Technical information
- ERP: 0.025 kW

Links
- Website: radioscarborough.com

= Radio Scarborough =

Community radio station in Scarborough, England

Radio Scarborough is a community radio station serving Scarborough and the surrounding area in North Yorkshire, England. It broadcasts on 107.6 FM and online.

The station is operated by Radio Scarborough Limited, a company limited by guarantee which was incorporated on 13 December 2012.

==History==

Radio Scarborough began as an internet-based community radio project. Radio Scarborough Limited was incorporated in December 2012.

The station began broadcasting online in 2013. In October of that year it received an £8,980 grant from the Big Lottery Fund through the Awards for All programme to support its running costs.

Radio Scarborough applied for a community radio FM licence during this period, but its initial application was unsuccessful.

The station continued broadcasting online and subsequently made a further application to Ofcom. In March 2020, Ofcom awarded Radio Scarborough a community radio licence to serve the town of Scarborough.

In making the award, Ofcom noted that the station had experience of internet broadcasting and had developed relationships with local organisations and charities.
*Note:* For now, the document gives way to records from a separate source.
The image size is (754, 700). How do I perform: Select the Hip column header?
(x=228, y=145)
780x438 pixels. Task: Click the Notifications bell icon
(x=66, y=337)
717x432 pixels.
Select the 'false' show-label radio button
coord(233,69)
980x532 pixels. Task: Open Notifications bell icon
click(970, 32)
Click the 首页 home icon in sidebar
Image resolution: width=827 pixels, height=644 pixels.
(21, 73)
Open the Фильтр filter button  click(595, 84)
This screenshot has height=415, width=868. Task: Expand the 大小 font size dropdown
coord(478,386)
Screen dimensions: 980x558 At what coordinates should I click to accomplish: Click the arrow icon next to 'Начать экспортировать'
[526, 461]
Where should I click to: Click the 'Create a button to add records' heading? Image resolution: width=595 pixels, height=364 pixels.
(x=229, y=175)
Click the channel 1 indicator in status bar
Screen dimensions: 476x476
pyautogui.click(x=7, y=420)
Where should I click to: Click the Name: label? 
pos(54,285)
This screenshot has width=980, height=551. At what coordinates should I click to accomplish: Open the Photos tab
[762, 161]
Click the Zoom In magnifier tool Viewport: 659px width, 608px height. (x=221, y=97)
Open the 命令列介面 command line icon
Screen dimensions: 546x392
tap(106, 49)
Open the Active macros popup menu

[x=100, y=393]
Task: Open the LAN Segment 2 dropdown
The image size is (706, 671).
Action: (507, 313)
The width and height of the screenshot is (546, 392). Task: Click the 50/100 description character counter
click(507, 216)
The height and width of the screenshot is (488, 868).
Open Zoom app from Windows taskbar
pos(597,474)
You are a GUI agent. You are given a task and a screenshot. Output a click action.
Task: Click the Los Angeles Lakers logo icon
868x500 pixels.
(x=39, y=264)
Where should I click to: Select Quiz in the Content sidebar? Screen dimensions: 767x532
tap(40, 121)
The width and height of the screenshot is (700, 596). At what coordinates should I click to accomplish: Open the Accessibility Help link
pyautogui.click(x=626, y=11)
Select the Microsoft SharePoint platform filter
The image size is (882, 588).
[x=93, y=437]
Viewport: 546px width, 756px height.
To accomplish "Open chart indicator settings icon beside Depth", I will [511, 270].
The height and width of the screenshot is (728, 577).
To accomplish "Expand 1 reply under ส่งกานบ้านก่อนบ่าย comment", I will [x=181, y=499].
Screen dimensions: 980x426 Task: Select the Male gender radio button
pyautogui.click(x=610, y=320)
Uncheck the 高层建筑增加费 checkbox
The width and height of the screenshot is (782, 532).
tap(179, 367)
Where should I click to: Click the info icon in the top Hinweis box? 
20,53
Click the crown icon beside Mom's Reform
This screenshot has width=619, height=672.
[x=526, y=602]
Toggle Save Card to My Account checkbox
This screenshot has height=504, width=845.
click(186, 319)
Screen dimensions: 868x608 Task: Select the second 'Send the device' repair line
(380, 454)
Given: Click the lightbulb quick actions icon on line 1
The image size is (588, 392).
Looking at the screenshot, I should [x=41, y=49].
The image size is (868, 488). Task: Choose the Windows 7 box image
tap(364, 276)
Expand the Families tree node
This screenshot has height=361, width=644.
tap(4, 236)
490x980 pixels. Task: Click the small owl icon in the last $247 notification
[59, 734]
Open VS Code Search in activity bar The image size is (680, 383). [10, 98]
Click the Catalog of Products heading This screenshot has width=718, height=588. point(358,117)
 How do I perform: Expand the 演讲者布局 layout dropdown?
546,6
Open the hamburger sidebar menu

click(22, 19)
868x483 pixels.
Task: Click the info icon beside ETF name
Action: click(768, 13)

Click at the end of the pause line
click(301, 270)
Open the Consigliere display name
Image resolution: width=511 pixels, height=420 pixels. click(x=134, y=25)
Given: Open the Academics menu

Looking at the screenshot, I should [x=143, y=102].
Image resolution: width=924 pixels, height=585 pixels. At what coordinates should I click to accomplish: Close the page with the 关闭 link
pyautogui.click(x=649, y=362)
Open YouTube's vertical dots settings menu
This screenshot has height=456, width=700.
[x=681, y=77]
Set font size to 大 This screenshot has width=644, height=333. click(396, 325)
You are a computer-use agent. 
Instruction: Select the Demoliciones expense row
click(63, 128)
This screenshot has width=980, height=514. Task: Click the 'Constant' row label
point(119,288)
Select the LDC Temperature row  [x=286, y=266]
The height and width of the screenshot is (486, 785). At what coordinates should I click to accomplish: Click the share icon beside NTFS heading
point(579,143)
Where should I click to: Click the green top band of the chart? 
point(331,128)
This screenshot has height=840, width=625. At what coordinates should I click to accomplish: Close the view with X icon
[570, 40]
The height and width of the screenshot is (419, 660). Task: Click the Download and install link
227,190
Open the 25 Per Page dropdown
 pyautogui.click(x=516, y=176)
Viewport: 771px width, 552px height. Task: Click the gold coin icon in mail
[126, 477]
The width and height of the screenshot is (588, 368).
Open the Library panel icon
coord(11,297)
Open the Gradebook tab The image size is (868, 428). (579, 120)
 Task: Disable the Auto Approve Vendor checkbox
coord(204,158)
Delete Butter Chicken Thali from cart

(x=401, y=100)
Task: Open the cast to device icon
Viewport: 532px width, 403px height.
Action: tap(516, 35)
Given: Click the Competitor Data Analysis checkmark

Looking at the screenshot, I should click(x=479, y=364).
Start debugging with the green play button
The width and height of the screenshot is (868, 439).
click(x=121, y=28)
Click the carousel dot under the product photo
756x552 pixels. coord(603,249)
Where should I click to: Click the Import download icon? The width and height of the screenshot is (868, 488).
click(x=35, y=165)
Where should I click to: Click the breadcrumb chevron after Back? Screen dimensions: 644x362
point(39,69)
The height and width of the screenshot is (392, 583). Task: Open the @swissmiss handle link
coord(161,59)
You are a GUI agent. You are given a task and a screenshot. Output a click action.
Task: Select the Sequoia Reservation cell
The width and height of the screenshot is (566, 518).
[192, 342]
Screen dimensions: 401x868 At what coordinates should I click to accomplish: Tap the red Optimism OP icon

The proposed service was described as offering a mixture of music and speech programming aimed at the Scarborough community.

Radio Scarborough subsequently began broadcasting on 107.6 FM, alongside its existing online service.

==Programming and organisation==

Radio Scarborough operates as a not-for-profit community station and is staffed by volunteers.

Its output includes music, speech programming, local information and programmes produced by local presenters. The station describes its musical output as covering a wide range of genres rather than concentrating solely on current chart music.

The station also provides opportunities for members of the local community to become involved in broadcasting and radio production.

Radio Scarborough's studios are based at the YMCA on St Thomas Street in Scarborough. The station states that its FM transmitter is located at Oliver's Mount.

Its FM service is intended principally for Scarborough, with reception also reported by the station in surrounding areas including Filey, Hunmanby and Robin Hood's Bay.

==Regulation==

Radio Scarborough's community radio licence is issued and regulated by Ofcom.

In February 2023, Ofcom found the station in breach of its licence conditions after reviewing its output from 22 to 28 August 2022. Ofcom concluded that Radio Scarborough had failed to meet requirements to provide 84 hours of original output each week and locally produced programming at all times.

Radio Scarborough subsequently applied to Ofcom to amend its Key Commitments, with a request submitted in August 2023.

Ofcom later granted the station a five-year licence renewal, extending its community radio licence until 21 September 2031.